§ GIVEN PROBLEM
Please lay out the material between the lines holding "Select the pick material pin icon" and "(x=1316, y=269)", inclusive, as a two-column CSV with the headers task and answer, one row for each pairing of text and answer. Put each text and each answer in its own quoted field, with line breaks turned into spaces.

Word and element pointing entries

§

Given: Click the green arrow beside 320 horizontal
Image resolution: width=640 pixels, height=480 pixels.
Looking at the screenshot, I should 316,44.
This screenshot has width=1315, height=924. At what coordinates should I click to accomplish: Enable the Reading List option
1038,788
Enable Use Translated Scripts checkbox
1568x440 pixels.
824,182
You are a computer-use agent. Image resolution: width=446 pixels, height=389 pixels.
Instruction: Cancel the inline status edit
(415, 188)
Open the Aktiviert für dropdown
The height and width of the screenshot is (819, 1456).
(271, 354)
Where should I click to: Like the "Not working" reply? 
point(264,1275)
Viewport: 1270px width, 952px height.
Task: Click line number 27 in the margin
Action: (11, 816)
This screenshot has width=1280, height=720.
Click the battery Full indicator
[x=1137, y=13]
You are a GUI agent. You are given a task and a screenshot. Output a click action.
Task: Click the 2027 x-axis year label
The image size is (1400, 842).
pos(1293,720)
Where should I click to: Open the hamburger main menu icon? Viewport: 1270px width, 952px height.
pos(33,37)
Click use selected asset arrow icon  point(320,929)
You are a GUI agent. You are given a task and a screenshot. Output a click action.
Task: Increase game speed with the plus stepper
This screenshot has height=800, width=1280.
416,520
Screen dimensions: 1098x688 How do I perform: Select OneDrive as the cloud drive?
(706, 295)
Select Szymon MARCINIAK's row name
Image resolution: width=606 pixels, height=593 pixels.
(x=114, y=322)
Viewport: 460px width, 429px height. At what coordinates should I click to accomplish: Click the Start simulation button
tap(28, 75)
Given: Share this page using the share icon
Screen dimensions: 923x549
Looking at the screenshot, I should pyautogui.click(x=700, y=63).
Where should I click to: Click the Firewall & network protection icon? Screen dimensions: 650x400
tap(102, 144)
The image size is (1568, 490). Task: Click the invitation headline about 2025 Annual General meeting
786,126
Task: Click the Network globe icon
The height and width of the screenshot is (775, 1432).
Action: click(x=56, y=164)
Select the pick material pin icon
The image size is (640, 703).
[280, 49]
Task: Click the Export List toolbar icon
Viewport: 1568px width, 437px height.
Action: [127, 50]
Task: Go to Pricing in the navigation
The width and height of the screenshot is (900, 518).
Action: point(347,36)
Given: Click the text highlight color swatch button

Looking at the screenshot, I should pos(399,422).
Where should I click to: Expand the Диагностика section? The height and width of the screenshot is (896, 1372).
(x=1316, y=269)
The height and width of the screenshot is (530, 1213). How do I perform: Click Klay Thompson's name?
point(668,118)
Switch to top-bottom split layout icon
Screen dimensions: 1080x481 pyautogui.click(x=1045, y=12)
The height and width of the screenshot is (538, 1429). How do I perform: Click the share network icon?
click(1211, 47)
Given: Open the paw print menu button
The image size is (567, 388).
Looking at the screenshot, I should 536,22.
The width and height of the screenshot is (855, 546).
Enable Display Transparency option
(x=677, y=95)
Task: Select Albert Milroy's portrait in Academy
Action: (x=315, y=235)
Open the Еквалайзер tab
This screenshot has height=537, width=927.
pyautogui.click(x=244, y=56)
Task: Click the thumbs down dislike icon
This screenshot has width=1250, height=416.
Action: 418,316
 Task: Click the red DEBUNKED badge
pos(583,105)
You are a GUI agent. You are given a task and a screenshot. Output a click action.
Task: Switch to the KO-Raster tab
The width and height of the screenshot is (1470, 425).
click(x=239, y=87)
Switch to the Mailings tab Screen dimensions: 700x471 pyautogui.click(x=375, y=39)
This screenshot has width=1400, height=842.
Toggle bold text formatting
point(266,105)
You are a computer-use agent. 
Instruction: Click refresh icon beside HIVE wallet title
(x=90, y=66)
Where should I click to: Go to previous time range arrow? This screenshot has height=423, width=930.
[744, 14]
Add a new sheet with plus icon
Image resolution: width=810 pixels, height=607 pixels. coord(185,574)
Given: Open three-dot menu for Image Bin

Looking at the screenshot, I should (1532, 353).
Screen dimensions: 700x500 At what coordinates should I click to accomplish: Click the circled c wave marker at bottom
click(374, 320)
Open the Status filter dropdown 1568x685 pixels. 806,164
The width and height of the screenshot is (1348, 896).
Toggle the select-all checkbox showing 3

§

§ RESULT OF THE EXERCISE
task,answer
"Select the pick material pin icon The image size is (640, 703).","[280, 49]"
"Task: Click the Export List toolbar icon Viewport: 1568px width, 437px height.","Action: [127, 50]"
"Task: Go to Pricing in the navigation The width and height of the screenshot is (900, 518).","Action: point(347,36)"
"Given: Click the text highlight color swatch button","Looking at the screenshot, I should pos(399,422)."
"Where should I click to: Expand the Диагностика section? The height and width of the screenshot is (896, 1372).","(x=1316, y=269)"